27) Nella Sessione XIII (decreto sulla SS.ma Eucarestia), il Concilio di Trento manifesta la sua intenzione «ut stirpitus convelleret zizania execrabilium errorum et schismatum, quæ inimicus homo... in doctrina fidei usu et cultu Sacrosanctæ Eucharestiæ superseminavit (Mt. 13, 25 ss.)... quam alioqui Salvator noster in Ecclesia sua tamquam symbolum reliquit eius unitatis et caritatis, qua Christianos omnes inter se coniunctos et copulatos, esse voluit» (DB, 873).

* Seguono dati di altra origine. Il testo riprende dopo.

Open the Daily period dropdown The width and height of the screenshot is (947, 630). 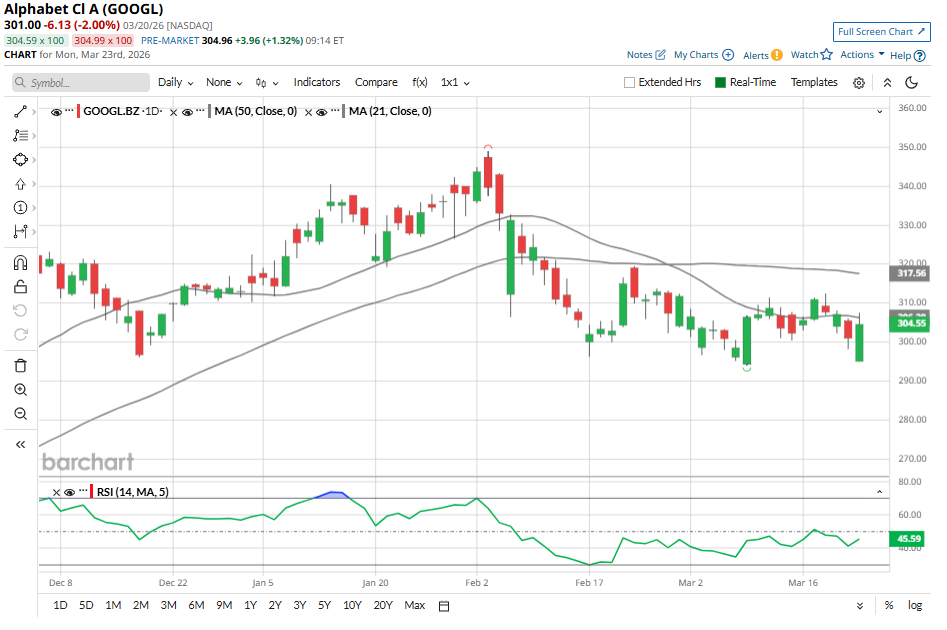[x=175, y=83]

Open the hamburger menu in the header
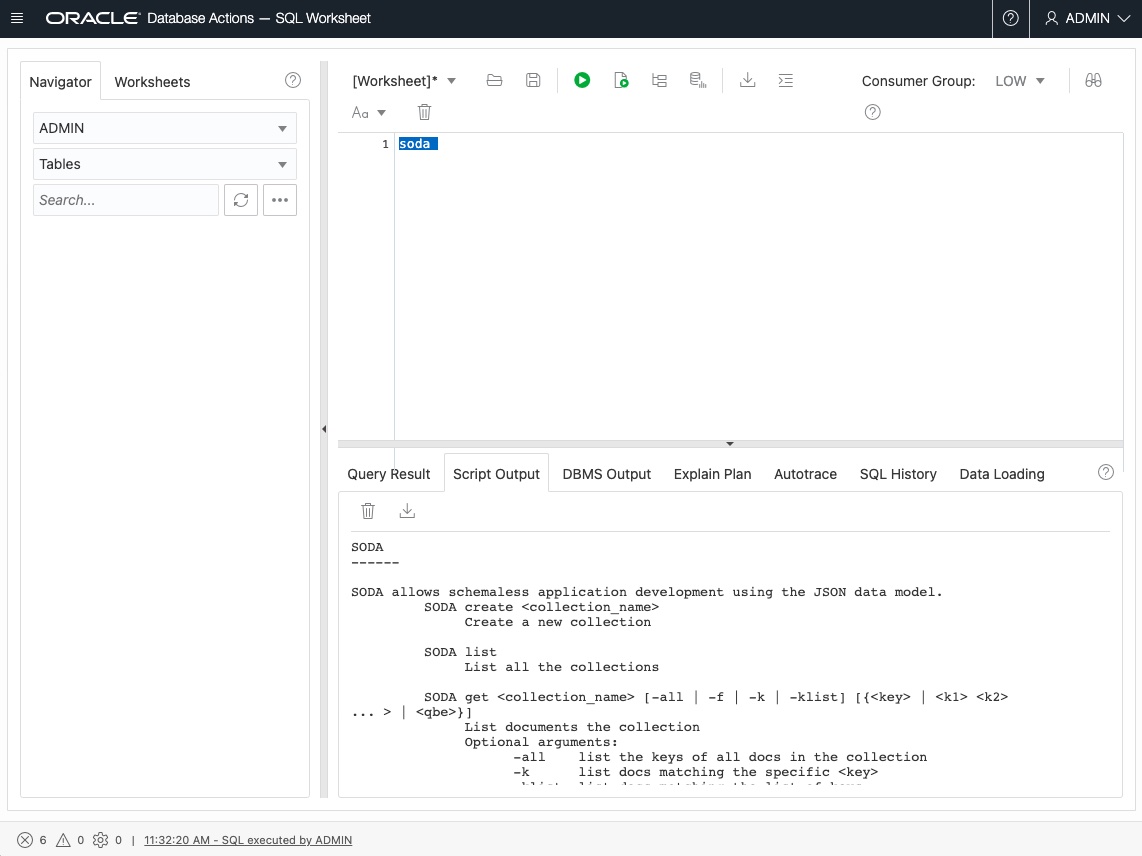pos(17,18)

28) «Ad sacræ liturgiæ fontes mente animoque redire sapiens perfecto ac laudabilissima res est, cum disciplinæ huius studium, ad eius origines remigrans, haud parum conferat ad festorum dierum significationem et ad formularum, quæ usurpantur, sacrarumque cæremoniarum sententiam altius dividentiusque pervestigandam: non sapiens tamen, non laudabile est omnia ad antiquitatem quovis modo reducere. Itaque, ut exemplis utamur, is ex recto aberret itinere, qui priscam altari velit mensæ formam restituere; qui liturgicas vestes velit nigro semper carere colore; qui sacras imagines ac statuas e templis prohibeat; qui divini Redemptoris in Crucem acti effigies ita conformari iubeat, ut corpus eius acerrimos non referat, quos passus est, cruciatus... Hæc enim cogitandi agendique ratio nimiam illam reviscere iubet atque insanam antiquitatum cupidinem, quam illegitimum excitavit Pistoriense concilium, itemque multiplices illos restituere enititur errores, qui in causa fuere, cur conciliabulum idem cogeretur, quique inde non sine magno animorum detrimento consecuti sunt, quosque Ecclesia, cum evigilans semper evistat “fidei depositi” custos sibi a Divino Conditore concrediti, iure meritoque reprobavit» (Mediator Dei, I, 5).

29) «...Non ci illuda il criterio di ridurre l'edificio della Chiesa, diventato largo e maestoso per la gloria di Dio, come un suo tempio magnifico, alle sue iniziali e minime proporzioni, quasi che quelle siano solo le vere, solo le buone...» (Paolo VI, Ecclesiam suam).

30) «Un fermento praticamente scismatico divide, suddivide, spezza la Chiesa» (Paolo VI, Omelia in Cena Domini, 1969).

31) «Vi sono anche tra noi quegli «schismata», quelle «scissuræ» che la prima lettera ai Corinzi di San Paolo, oggi nostra ammaestrante lettura, dolorosamente denuncia» (cfr. Paolo VI, ibid.).

32) È noto a tutti come il Concilio Vaticano II venga oggi rinnegato proprio da coloro che si vantarono di esserne i padri; coloro che - mentre il Sommo Pontefice, chiudendolo, dichiarava non aver esso mutato nulla - ne partirono decisi a «farne esplodere» il contenuto in sede di applicazione. Purtroppo la Santa Sede, con una fretta che ai piú parve inesplicabile, ha consentito e quasi incoraggiato, attraverso il Consilium ad exequendam Constitutionem de Sacra Liturgia, una sempre crescente infedeltà al Concilio; che va dagli aspetti solo apparentemente formali (latino, gregoriano, soppressione di riti venerandi, ecc.) a quelli sostanziali consacrati dal Novus Ordo. Le terribili conseguenze, che abbiamo tentato di illustrare, si sono ripercosse, in modo psicologicamente forse ancora piú catastrofico, nei campi della disciplina e del magistero ecclesiastico, scuotendo paurosamente, insieme con il prestigio, la docilità dovuta alla Sede Apostolica.